Mais, hélas ! quelle faible voix est appelée aujourd’hui à faire l’éloge de M. de Pastoret au nom de l’Académie française ! La douleur qui m’oppresse, l’aspect des lieux où je parle, tout redouble ma crainte et le sentiment de mon insuffisance. Je laisse donc à des voix plus fermes et plus habiles que la mienne le soin de louer en lui le publiciste profond, le savant professeur du Collège de France, l’écrivain fécond et moral à qui nous devons le Traité des lois pénales qui obtint, en 1790, le prix accordé par l’Académie française à l’ouvrage le plus utile aux mœurs, et l’Histoire de la législation, histoire où le vénérable vieillard, parvenu par ses travaux et par ses vertus au siége de l’Hôpital et de d’Aguesseau, conseille, encourage et bénit d’une manière si touchante notre jeunesse studieuse. Je ne suivrai pas non plus M. de Pastoret dans les détails, même les plus honorables et les plus doux à raconter, de sa vie ou privée, ou publique. Je n’apprendrais rien à personne en disant qu’il fut l’époux et le père le meilleur et le plus tendre ; les nobles sentiments de sa famille l’ont d’ailleurs assez récompensé de ce mérite, si c’en est un. Je n’ai, enfin, ni le temps, ni la volonté de m’étendre sur sa conduite politique à la cour des aides, à l’assemblée législative, au conseil des Cinq-Cents, où la proscription du 18 fructidor vint le frapper, pour y avoir défendu les prêtres insermentés, les réfugiés de Toulon, la sainteté du domicile, la liberté des cultes, la liberté de la presse et l’indépendance du pouvoir judiciaire, contre la tyrannie du Directoire. Remarquons toutefois que, si le courage des hommes politiques diminue ordinairement avec l’âge, l’âge a produit sur M. de Pastoret un effet tout contraire. Il s’est élevé et fortifié en vieillissant. Il a aussi mieux choisi le terrain du combat. Jeune, il a honoré sa vie en défendant les libertés du peuple ; vieux, il s’est dévoué noblement aux intérêts de la royauté, non pas seulement de la royauté sur le trône, mais de la royauté dans l’exil. Pourquoi même ne le dirais-je pas ? la dignité de chancelier de France l’avait comblé de joie. Eh bien, cette joie fut surpassée encore par la tutelle des princes exilés.

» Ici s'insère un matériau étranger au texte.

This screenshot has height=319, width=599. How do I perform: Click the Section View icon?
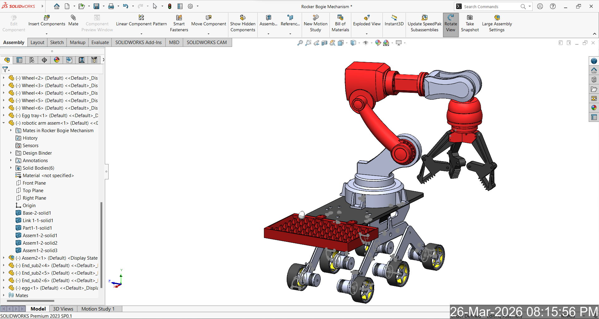324,43
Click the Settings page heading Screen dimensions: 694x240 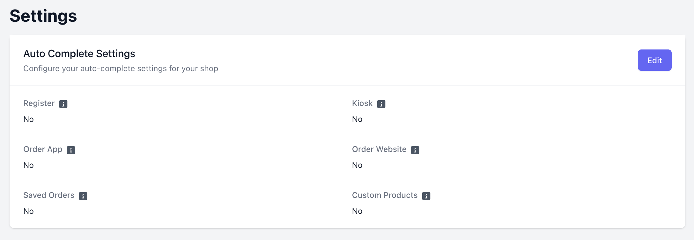point(43,16)
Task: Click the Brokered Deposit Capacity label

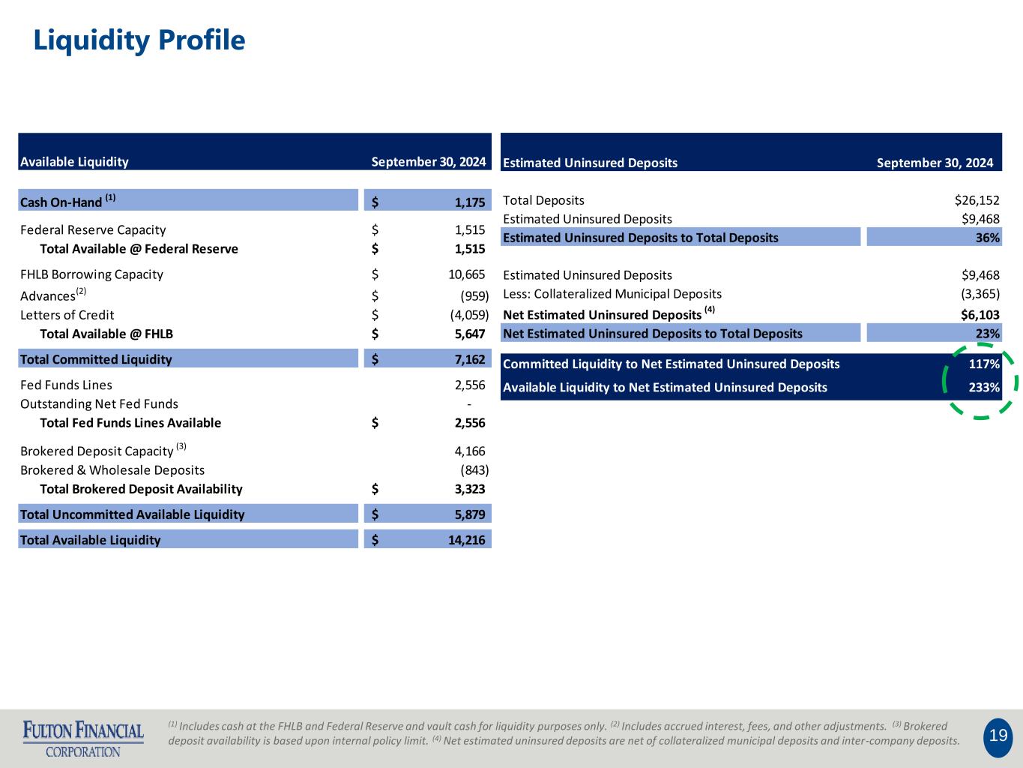Action: tap(97, 452)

De tous les emplois dont M. de Pastoret fut honoré sous la restauration, un seul lui inspirait des regrets, c’était sa place dans le conseil général des hospices. Rien de plus simple que ces regrets pour quiconque a connu son ingénieuse et infatigable charité, qui n’avait peut-être d’égale que celle de madame de Pastoret. Mais par quel incroyable délire lui a-t-on ravi cet emploi ?
La fin de M. de Pastoret a été digne de sa vie. Il est mort en chrétien, après avoir reçu les consolations de cette religion dont il avait toujours révéré les doctrines et défendu les ministres.